— BEGIN Data shown —

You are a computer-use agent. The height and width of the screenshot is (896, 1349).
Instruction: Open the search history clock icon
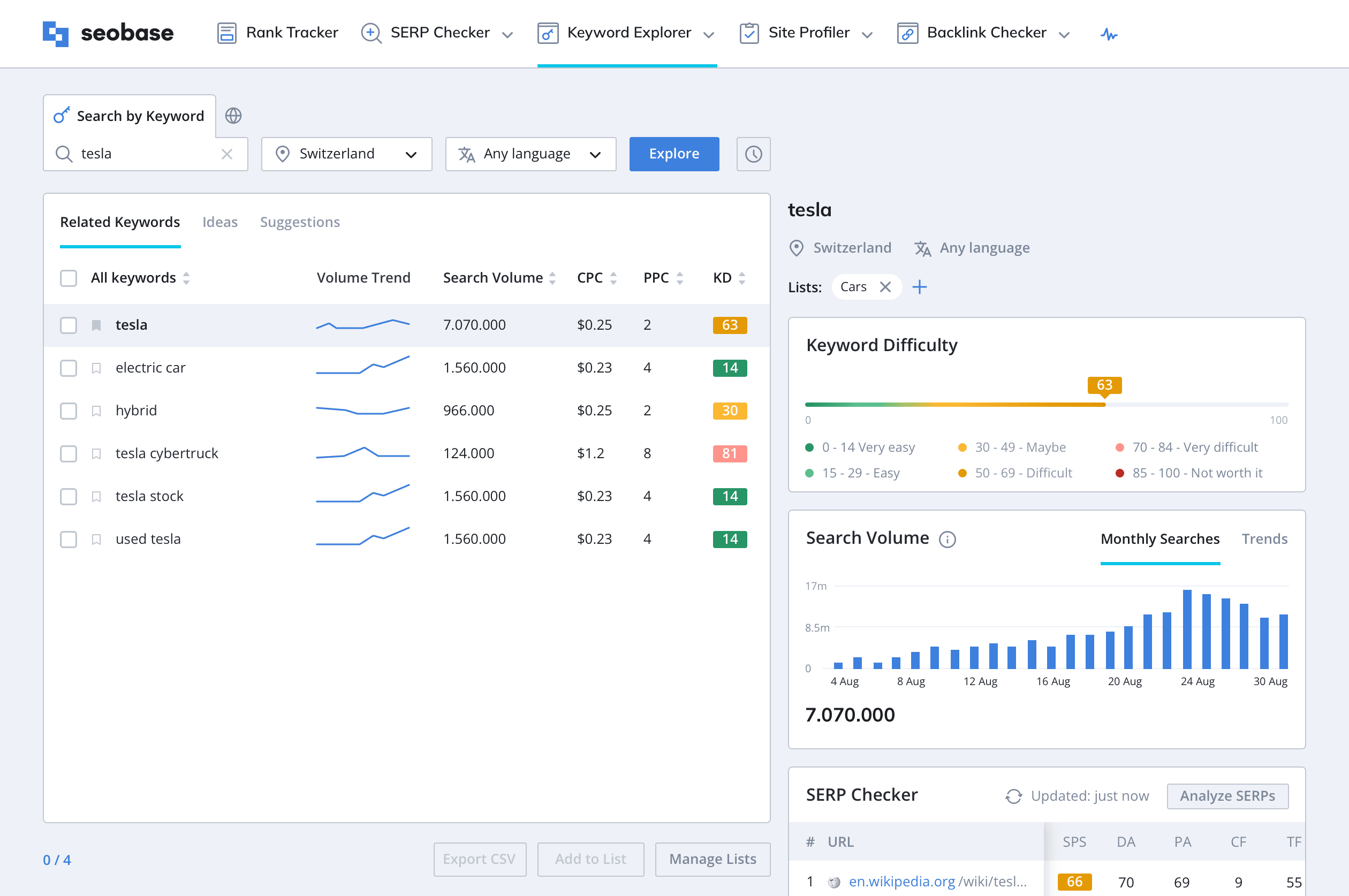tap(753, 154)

— END Data shown —
— BEGIN Data shown —

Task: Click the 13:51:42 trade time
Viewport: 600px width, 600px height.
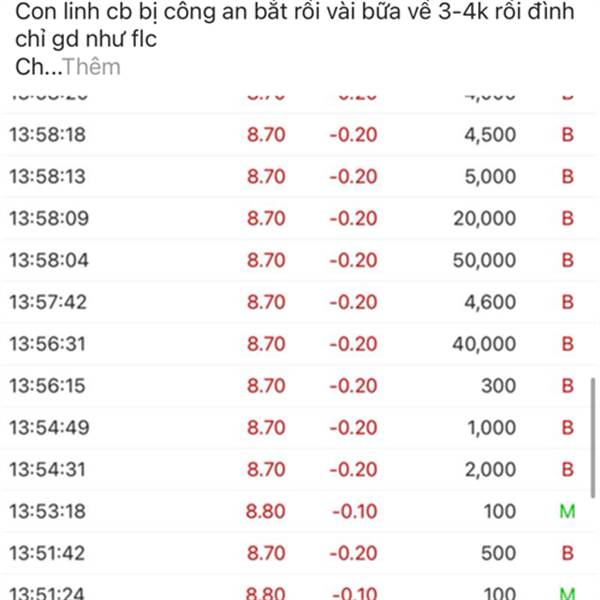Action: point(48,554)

— END Data shown —

** What to produce **
Could you pull out, word for word, the lines of the records beginning with the line that contains "Task: Click the 13:51:42 trade time" and running through the line that contains "Action: point(48,554)", with the pictures left out?

** Solution **
Task: Click the 13:51:42 trade time
Viewport: 600px width, 600px height.
Action: point(48,554)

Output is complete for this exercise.